### Data for processing
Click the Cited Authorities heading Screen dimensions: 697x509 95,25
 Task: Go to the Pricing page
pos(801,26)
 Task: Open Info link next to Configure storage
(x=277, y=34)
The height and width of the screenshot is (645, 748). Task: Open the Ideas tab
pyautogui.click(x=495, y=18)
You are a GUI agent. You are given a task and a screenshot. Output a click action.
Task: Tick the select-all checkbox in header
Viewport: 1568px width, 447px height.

...

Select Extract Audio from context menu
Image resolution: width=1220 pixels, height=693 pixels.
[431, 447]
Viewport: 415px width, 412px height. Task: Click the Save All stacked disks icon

### Action item
Return only the part of the records above that opens with the line containing "The height and" and closes with the line containing "Viewport: 1568px width, 447px height.", ends included.

### Output of the exercise
The height and width of the screenshot is (645, 748). Task: Open the Ideas tab
pyautogui.click(x=495, y=18)
You are a GUI agent. You are given a task and a screenshot. Output a click action.
Task: Tick the select-all checkbox in header
Viewport: 1568px width, 447px height.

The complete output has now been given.